The Cambridge Centre for Alternative Finance (CCAF) at the Cambridge Judge Business School today published the report of findings from its “Fintech regulation in Sub-Saharan Africa” study, which provides one of the first overviews of the regulatory landscape in the region, assessing where sectoral and cross-sectoral regulatory frameworks have been established.
With foundational funding from the UK’s Foreign, Commonwealth and Development Office and support from FSD Africa, the study focused on regulatory frameworks for payments, e-Money (including Mobile Money), international remittances, peer-to-peer (P2P) lending and equity crowdfunding (ECF). Additionally, the study identified existing frameworks for important cross-sectoral themes impacting fintech, such as data protection, cybersecurity, open banking, financial consumer protection, anti-money laundering and electronic Know-Your-Customer (eKYC).
The report, which is the first in a series of three regional studies, draws on structured interviews with regulators, previous data from CCAF research (Global COVID-19 FinTech Regulatory Rapid Assessment Study & Regulating Alternative Finance) and a primary review of regulatory frameworks in Sub-Saharan Africa (SSA).
Most notable amongst the findings were that 35% of sampled jurisdictions have a framework relating to the regulation of P2P lending – with a further 15% of jurisdictions planning to introduce one. This compares to 58% of jurisdictions in the Middle East North Africa (MENA) region and 72% in the Asia Pacific (APAC) region that have a regulatory framework for P2P lending.
Similarly, 34% of sampled jurisdictions in SSA have a regulatory framework for ECF, which is relatively low in comparison to MENA (77%) and APAC (78%). Despite this low coverage, there has been notable growth of ECF frameworks from 12% of jurisdictions in 2019 to 34% in 2021. Further, 33% of sampled jurisdictions stated that they were planning to introduce a regulatory framework for ECF.

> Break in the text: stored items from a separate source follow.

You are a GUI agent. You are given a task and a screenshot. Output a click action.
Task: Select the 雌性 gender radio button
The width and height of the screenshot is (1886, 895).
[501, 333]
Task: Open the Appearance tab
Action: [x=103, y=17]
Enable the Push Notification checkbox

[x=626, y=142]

Establishment of frameworks for the regulation of e-Money in SSA is more prevalent with all sampled jurisdictions confirming that this was in place. This is, in part, confirmation of the leading position of SSA in the development and adoption of e-Money.
In terms of the cross sectoral frameworks, of the jurisdictions sampled, the SSA region has only two open banking frameworks (with a further five planning to implement) and ten covering eKYC (with a further five planning implementation).

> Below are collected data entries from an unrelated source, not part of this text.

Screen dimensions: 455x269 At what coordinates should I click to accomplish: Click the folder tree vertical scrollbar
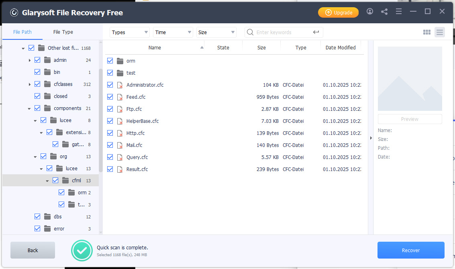[100, 120]
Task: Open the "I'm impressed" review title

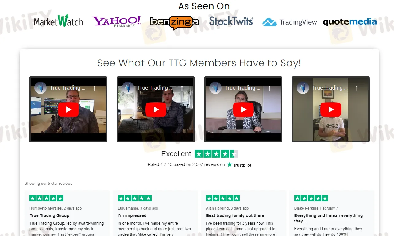Action: click(132, 215)
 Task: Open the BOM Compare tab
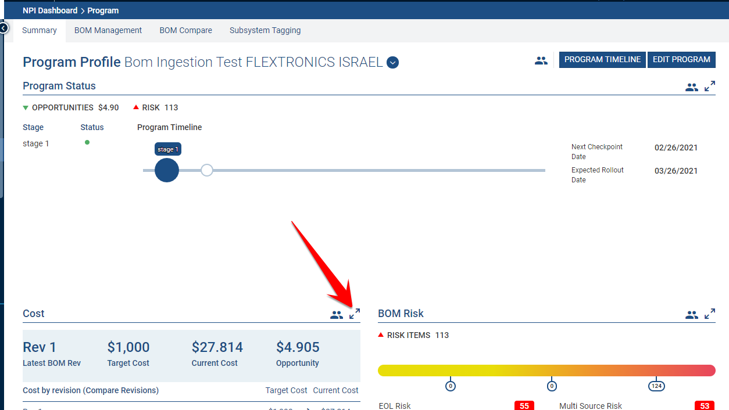pyautogui.click(x=185, y=30)

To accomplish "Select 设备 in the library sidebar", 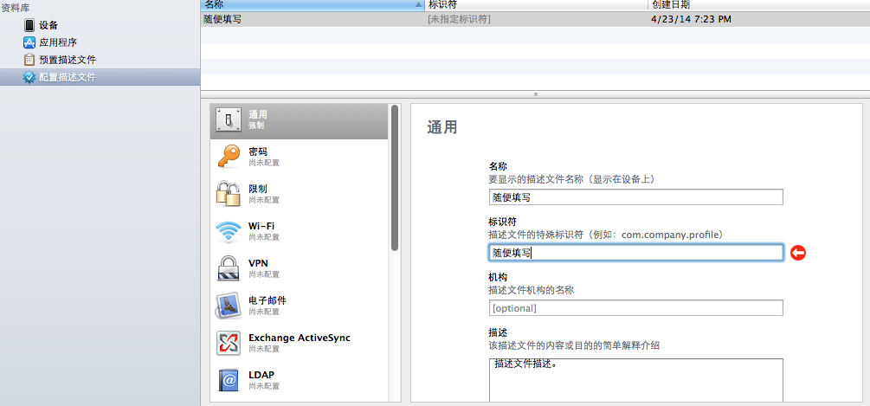I will click(48, 25).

“Across Sub-Saharan Africa (SSA), regulators have responded to the rapid growth in the FinTech market through a range of regulatory innovation initiatives and bespoke FinTech regulations,” says Dr Robert Wardrop, Co-Founder and Director of the CCAF. “Timely data on emerging regulatory approaches to fintech, as presented in this report, allows for more effective regulatory benchmarking and knowledge sharing between regulatory practitioners and the wider fintech ecosystem.”

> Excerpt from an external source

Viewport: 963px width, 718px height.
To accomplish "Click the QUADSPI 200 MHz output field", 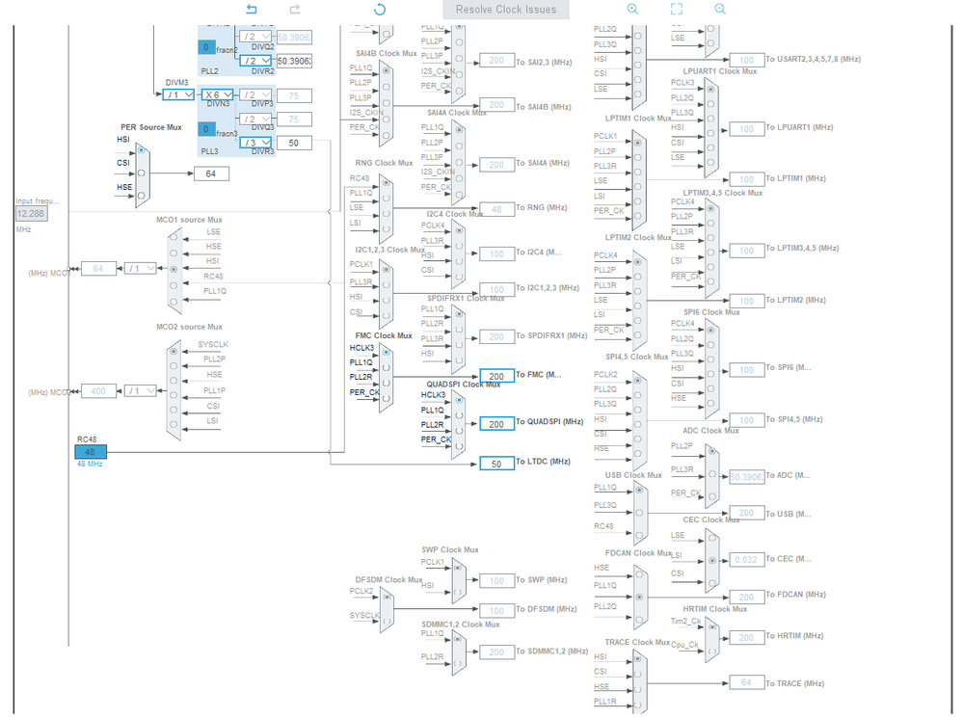I will (x=496, y=424).

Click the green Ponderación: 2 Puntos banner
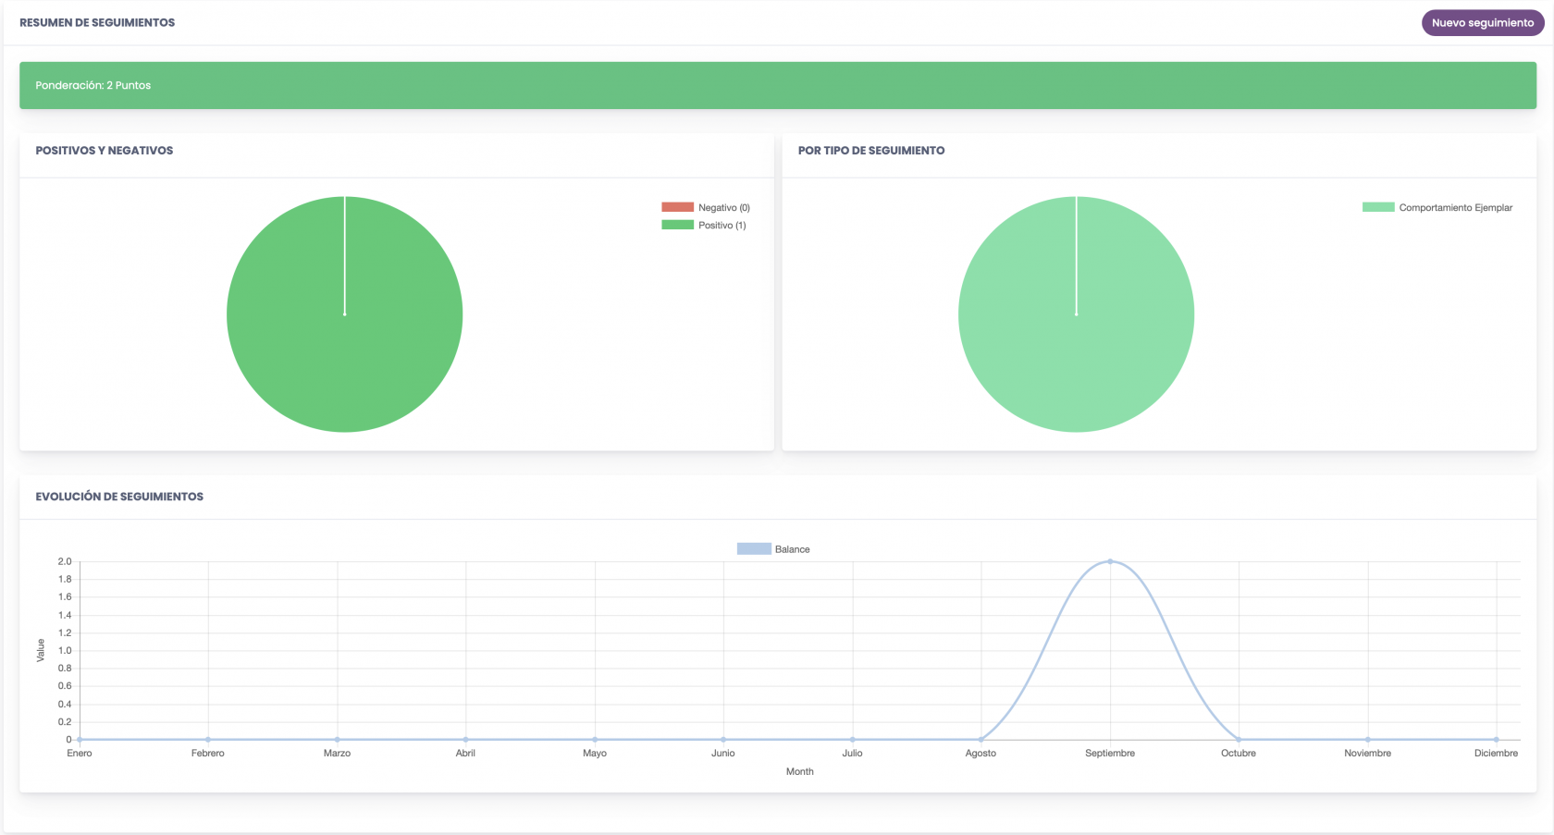778,85
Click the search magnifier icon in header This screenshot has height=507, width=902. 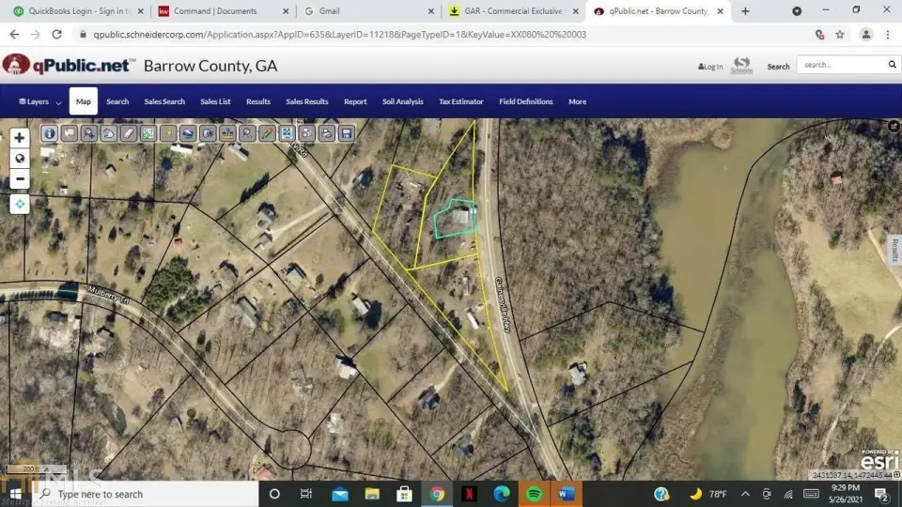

“The FCDO is delighted to partner with the Cambridge Centre for Alternative Finance to support their work on financial innovation and regulatory environments,” says Moazzam Malik, Director General Africa, Foreign, Commonwealth & Development Office. “Effective and enabling regulation is critical to promote innovations that reach the financially excluded and help accelerate economic growth.”
“Regulators in SSA are increasingly appreciating the role that fintech plays in supporting policy and regulatory objectives, not only in relation to financial inclusion, but inclusive economic development more broadly,” says Juliet Munro, Director Digital Economy, FSD Africa. “Understanding this current state of innovation-focused regulatory activity is certainly helpful to FSD Africa as we advance our financial sector deepening work in the region, as I’m sure it is for many others working in this field.”
“It is clear that the COVID-19 pandemic has accelerated changes in the efforts of regulators to create an enabling regulatory environment,” says Dr Alexander Apostolides, MENA-MED Regulatory Researcher at the CCAF. “This shift can be attributed to the substantial growth in FinTech transaction volumes and customer acquisition in the SSA region during the pandemic – which in some fintech verticals it was higher than the global average.”
Regulators do see fintech as supportive in terms of financial inclusion (76% considered it supportive), market development (52%) and the adoption of digital financial services (52%), but 40% of regulators in the Sub-Saharan African (SSA) region perceived increased consumer protection risks related to fintech during the pandemic (far higher than the global average of 13%).
The study further identified hurdles faced by regulatory authorities when establishing frameworks and innovation initiatives. SSA regulators reported that obstacles in forming regulatory frameworks include limited technical skills (reported by 75% of surveyed regulators), lack of clear mandates, and limited resources (reported by 65% and 50% of regulators respectively). For regulatory innovation initiatives specifically, the identified challenges included coordination with other agencies (55%), reprioritisation of resources (41%) and difficulty with external communications (41%).